Palate: medium (+) intensity—confirming the notes above (in fact, had to taste to pull out some of those notes mentioned above) and adding a little bit of white pepper and lime zest

Dry, medium (+) acid, high alcohol, medium (+) body

Finish is medium (and again, a tad hot)

Conclusion: This is a good wine that, though not very intense aromatically, shows a great variety of primary and secondary characteristics once on the palate. There’s a good level of acidity that pushes the primary fruits to keep in pace with those powerful secondary notes.

Again, my question comes to balance with the alcohol. It even smells hot and the medium finish ends with flavor gone and a bit of burning on the both tongue and the gums above the teeth.

Pinot Gris, too, has tendency is toward a large increase in sugars toward the end of ripening, so a higher level of alcohol is not a huge surprise. While the former showed a more controlled level of balance, this, for me, was just a bit out of whack. In so saying, the wine is not faulty in anyway and there is enough intensity of fruit concentration that there are those who may not even notice the alcohol level on this wine. So, while the wine cannot be qualified as better than good, it’s certainly better than acceptable (and by no means poor).

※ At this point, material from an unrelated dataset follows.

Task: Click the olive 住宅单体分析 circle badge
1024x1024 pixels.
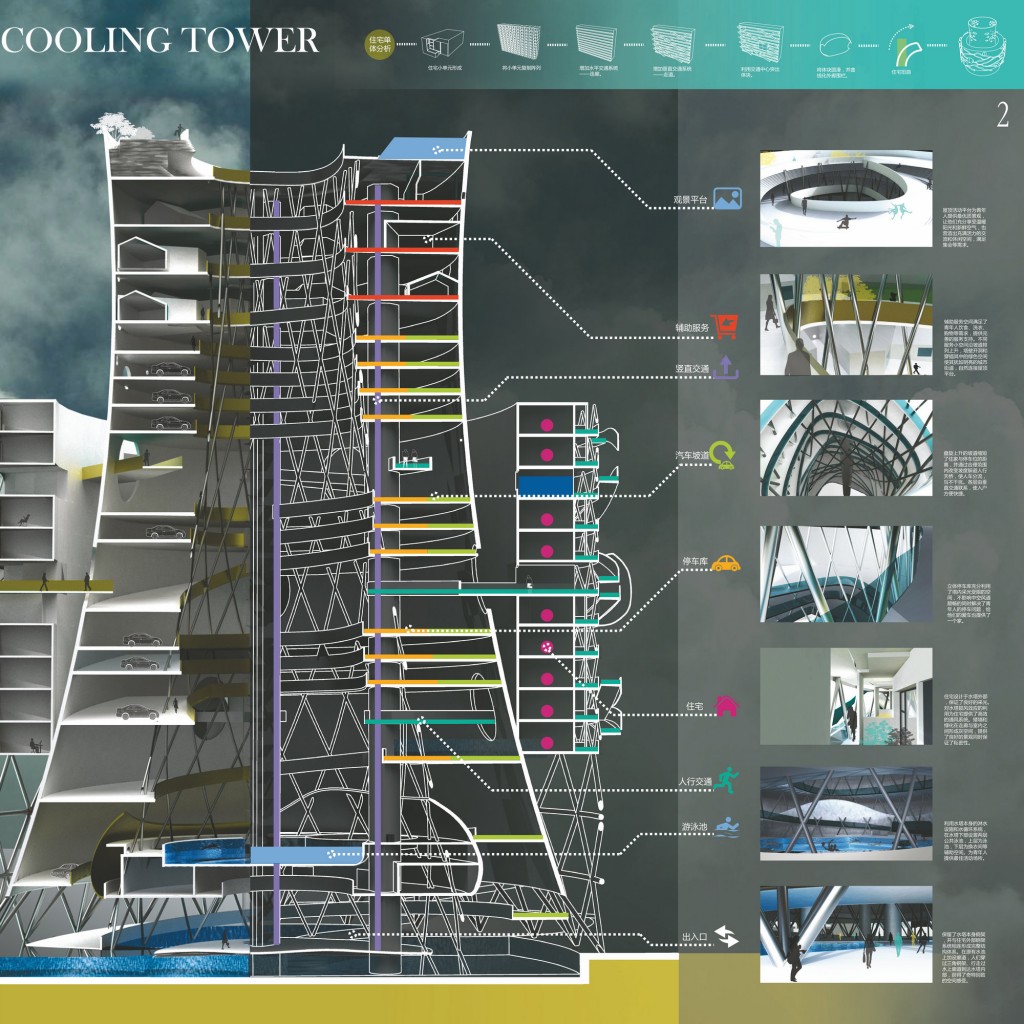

From the winery: The La Encantada vineyard, originally planted by Richard Sanford in 2000, produces wines that exemplify the greatest attributes of the Sta. Rita Hills’ southwest corridor year after year. Just two miles west of the Alma Rosa estate on Santa Rosa Road, La Encantada grows the vast majority of the Pinot Gris found in the Sta. Rita Hills appellation.